### Exercises to complete:
**A)** In the episode recap below, do these statements agree with the text? (i) Isabelle listened to Daryl's tape recorder. (ii) The abbey's garden is not enough to sustain the nuns. (iii) The old man is forced to go with Stéphane. Answer yes or no for each, and quote the deciding words.
**B)** Could you resume the episode recap below, starting right after its last sentence?

### Source text

Later, Daryl wakes up. He’s in a bed. He’s dreaming of Judith, of promising to find Rick and bring him back to her, of Carol. That’s when some nuns come to cauterise Daryl’s wound while a bunch of other nuns are singing hymns together. Quite the place to regain consciousness. Daryl goes out like a light for another while, then wakes to meet a woman called Isabelle (Clémence Poésy). He and Isabelle talk about his wound, as well as the small community of nuns. She listened to the tape recorder and heard about Daryl’s journey. He says the journey was nothing more than a “bunch of bad decisions.” We see Daryl in the bath, as he recalls being in the water, and there’s a sense that, like a lot of folks in this post-zombie apocalypse world, he’s riddled with PTSD after everything that’s happened. His latest trip to France is yet another traumatic event in the life of Daryl Dixon, including his life before the zombies. He and Isabelle talk more. She notices the scars on his back, and he notices she has her own set on her wrist.
Isabelle shows Daryl around the abbey. She shows him the weapons room, filled with all kinds of interesting, violent things. There’s medieval-style weapons right up to more contemporary guns. The nuns are well trained, it seems. Isabelle talks about the abbey’s agricultural production, as well. She shows Daryl the garden outside, which is enough to sustain them. She goes off to tend to other business while Daryl’s brought some food and drink. He’s the only man there, except for young Laurent, who mirrors his body language. An older nun says Daryl belongs “out there with the faithless and the violent” rather than inside their abbey. Meanwhile, Laurent introduces himself to Daryl. The boy has a Rubik’s Cube and a fascination with population. Daryl tells him that “math sucks.” The kid can tell that Daryl’s homesick and sad. He says: “You deserve a happy ending, too.”
Maribelle and the old man are found on the road by Stéphane (Romain Levi), who’s asking around about the two men who were out on the roads recently and never came back. There’s not much small talk to be had. The old man has his head caved in, then Maribelle’s forced to go with Stéphane and his sidekick to tell them more about what happened with Daryl. It turns out that one of the dead military men, Michel, was important to Stéphane. There’s a poster at the scene of the fight that points Stéphane towards the abbey.

######
### Records supplied

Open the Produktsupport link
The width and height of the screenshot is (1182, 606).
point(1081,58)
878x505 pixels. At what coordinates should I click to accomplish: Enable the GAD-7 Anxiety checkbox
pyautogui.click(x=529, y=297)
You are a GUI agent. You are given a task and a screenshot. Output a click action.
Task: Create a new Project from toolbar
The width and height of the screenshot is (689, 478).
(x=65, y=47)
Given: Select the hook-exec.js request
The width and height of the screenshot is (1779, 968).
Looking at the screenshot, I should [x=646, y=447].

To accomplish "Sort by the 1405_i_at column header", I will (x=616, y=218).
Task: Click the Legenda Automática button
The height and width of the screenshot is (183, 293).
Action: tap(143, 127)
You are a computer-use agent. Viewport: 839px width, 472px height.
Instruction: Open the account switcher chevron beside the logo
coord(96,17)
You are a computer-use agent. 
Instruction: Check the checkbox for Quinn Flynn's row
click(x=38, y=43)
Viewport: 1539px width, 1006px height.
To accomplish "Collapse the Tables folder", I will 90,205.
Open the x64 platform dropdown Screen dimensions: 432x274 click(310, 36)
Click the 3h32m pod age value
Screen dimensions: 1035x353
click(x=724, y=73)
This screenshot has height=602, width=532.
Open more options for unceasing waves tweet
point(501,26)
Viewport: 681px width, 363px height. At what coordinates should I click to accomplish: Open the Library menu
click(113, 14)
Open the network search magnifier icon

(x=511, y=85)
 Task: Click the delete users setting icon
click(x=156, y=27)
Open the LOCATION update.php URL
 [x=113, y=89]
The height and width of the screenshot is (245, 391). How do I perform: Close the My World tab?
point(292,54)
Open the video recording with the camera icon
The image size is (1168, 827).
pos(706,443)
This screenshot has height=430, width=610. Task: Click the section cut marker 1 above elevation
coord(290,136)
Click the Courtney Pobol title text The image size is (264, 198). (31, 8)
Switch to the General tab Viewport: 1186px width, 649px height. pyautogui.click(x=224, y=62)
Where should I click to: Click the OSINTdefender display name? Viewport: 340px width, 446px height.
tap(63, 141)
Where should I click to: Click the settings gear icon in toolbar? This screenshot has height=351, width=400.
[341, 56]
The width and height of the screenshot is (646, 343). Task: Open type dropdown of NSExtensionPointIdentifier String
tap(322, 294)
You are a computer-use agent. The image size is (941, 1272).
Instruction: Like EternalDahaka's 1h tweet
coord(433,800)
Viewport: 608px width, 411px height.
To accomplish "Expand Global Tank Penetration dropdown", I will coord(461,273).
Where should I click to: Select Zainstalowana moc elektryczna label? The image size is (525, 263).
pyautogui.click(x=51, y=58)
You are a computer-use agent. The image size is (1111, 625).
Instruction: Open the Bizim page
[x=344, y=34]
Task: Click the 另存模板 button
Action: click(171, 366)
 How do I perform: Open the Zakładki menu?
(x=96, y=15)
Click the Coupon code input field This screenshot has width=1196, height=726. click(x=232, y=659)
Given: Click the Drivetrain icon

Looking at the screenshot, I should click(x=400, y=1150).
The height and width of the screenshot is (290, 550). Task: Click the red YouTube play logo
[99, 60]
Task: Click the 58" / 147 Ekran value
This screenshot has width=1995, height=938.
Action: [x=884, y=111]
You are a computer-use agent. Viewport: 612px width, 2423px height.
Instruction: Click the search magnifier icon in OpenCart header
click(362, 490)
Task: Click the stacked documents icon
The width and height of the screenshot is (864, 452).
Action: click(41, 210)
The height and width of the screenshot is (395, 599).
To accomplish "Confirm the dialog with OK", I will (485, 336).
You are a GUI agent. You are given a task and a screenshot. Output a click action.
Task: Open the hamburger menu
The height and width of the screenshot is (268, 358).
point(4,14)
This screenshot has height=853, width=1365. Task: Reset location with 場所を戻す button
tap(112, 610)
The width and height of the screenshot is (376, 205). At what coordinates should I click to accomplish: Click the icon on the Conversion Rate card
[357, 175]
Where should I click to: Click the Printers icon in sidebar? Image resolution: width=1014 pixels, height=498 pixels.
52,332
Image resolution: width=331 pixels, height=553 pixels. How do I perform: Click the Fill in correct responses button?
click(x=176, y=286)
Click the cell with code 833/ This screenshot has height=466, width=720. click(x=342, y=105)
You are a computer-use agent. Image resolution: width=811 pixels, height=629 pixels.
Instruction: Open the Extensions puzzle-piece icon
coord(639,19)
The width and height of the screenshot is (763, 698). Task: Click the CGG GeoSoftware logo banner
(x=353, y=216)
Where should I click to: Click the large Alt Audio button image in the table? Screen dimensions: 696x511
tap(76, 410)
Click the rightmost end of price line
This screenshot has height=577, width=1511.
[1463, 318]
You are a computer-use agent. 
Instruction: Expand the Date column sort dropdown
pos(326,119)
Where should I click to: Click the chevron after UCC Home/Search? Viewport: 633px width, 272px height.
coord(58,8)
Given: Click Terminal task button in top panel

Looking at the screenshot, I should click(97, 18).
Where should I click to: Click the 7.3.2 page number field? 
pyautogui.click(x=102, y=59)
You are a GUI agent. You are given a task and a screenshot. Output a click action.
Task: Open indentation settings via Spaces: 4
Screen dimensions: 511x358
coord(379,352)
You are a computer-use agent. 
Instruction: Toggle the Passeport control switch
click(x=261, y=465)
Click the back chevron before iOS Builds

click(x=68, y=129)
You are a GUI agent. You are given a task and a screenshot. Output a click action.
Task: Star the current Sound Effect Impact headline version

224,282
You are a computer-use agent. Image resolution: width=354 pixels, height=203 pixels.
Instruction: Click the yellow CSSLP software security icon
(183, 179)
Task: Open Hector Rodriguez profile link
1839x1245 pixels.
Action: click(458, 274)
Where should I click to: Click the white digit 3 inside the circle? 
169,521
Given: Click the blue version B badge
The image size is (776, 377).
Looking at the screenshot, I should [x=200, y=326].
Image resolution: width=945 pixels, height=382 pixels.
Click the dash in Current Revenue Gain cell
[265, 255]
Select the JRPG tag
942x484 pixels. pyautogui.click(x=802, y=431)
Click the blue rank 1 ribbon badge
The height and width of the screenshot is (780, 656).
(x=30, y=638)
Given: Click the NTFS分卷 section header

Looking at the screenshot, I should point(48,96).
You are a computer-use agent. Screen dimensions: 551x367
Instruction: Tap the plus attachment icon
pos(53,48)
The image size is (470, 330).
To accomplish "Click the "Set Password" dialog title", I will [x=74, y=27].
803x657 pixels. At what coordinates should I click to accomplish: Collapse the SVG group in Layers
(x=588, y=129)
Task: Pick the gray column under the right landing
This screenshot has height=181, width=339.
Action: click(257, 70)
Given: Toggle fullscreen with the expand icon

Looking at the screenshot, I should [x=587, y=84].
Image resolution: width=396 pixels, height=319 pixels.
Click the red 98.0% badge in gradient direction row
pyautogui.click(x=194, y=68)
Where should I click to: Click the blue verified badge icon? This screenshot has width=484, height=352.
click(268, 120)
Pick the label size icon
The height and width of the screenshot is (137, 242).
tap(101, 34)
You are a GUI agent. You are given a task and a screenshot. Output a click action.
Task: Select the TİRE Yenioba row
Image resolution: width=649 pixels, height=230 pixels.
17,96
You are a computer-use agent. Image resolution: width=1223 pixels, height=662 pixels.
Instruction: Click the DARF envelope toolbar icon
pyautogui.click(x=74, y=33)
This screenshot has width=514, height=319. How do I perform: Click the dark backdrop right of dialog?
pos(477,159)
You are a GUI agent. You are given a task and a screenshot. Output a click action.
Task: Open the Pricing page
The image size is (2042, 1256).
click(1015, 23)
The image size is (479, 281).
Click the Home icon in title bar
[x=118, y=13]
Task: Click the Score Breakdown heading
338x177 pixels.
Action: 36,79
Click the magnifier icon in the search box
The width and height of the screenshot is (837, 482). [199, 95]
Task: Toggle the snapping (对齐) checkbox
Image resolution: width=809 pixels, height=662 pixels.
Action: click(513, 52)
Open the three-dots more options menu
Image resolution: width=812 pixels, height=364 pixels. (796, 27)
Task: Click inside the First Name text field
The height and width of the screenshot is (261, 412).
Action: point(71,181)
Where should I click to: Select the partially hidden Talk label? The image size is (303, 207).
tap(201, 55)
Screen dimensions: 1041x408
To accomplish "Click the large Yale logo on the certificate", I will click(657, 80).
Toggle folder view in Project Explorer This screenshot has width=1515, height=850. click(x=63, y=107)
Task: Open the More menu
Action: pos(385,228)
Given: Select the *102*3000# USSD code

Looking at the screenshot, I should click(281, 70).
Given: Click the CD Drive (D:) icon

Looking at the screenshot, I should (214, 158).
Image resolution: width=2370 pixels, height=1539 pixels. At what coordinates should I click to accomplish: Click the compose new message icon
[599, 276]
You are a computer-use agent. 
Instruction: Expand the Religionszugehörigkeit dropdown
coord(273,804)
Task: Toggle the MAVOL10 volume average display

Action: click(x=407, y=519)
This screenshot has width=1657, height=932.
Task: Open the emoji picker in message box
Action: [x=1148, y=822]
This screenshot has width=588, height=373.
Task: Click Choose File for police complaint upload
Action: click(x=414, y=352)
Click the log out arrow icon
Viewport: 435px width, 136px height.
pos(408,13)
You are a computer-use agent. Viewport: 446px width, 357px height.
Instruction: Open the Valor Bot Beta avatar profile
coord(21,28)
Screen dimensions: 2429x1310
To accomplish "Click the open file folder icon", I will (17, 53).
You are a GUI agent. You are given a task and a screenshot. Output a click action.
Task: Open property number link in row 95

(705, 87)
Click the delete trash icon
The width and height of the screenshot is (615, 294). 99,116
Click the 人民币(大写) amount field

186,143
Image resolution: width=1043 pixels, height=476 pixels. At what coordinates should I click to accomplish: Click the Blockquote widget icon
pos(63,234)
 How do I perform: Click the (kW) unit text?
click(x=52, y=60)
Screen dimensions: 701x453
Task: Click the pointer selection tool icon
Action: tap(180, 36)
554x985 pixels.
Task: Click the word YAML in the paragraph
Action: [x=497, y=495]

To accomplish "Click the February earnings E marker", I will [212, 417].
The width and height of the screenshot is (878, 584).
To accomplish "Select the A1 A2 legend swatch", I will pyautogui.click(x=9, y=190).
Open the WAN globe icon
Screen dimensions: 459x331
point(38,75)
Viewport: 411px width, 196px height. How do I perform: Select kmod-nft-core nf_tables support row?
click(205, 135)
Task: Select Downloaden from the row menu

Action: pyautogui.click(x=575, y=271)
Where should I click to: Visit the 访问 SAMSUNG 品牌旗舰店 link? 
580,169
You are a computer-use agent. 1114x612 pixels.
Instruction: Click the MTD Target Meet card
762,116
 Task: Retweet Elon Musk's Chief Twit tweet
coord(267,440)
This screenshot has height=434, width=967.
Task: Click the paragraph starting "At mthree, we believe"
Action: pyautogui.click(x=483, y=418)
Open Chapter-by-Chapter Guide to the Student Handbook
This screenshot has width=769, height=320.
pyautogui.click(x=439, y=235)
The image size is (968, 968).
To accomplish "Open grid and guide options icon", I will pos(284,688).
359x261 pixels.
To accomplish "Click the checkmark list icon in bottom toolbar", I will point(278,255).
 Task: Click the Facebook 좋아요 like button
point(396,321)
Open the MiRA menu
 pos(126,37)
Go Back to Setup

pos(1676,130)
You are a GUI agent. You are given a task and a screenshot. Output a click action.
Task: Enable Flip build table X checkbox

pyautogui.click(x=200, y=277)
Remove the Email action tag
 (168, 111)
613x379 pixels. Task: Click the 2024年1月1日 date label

######

### Answers:
**A)**
(i) Yes: "She listened to the tape recorder and heard about Daryl’s journey."
(ii) No: "She shows Daryl the garden outside, which is enough to sustain them."
(iii) No: "The old man has his head caved in, then Maribelle’s forced to go with Stéphane and his sidekick"

**B)**
At the abbey, Laurent reads a book outside a cell, inside of which is Père Jean; a priest that everyone’s hoping will return somehow. The whole situation is creepy to Daryl, and he’s determined to get out of there. Isabelle insists that she believes Daryl is “The Messenger“—the person who will help deliver Laurent to the boy’s destiny, a place where people can raise him how he was meant to be raised. She saw how Daryl dealt with the men recently. She knows that he’s strong enough to do the job. She also talks about Laurent as “the new Messiah” that’s going to “lead the revival of humanity.” She’s sure Daryl washed ashore here because that was his destiny. This doesn’t convince Mr. Dixon, though.
Daryl’s out of the abbey. He doesn’t want anything to do with anything New Jesus plan. But when he sees Stéphane and the soldiers heading back towards the abbey, he knows that he’s already become linked to the nuns without accepting Isabelle’s plan. Back at the abbey, the nuns receive a visit from Stéphane seeking the “American at large.” They let the armed crew inside, but hide Laurent, insisting that he stay hidden in the secret room just off the weapons room. And the nuns all grab a few weapons in case shit goes sideways fast. Stéphane questions Isabelle about his brother being killed and whether she saw anything, but she says nothing, and then he takes his men to go search the abbey. He first wants to kill the zombie priest, though the nuns beg him not to do it. One of the young men puts a blade through the undead priest’s brain, which sends Laurent out of hiding, mourning the priest, and reveals the kid’s presence to the soldiers. Stéphane says they’ll be taking the boy when they leave.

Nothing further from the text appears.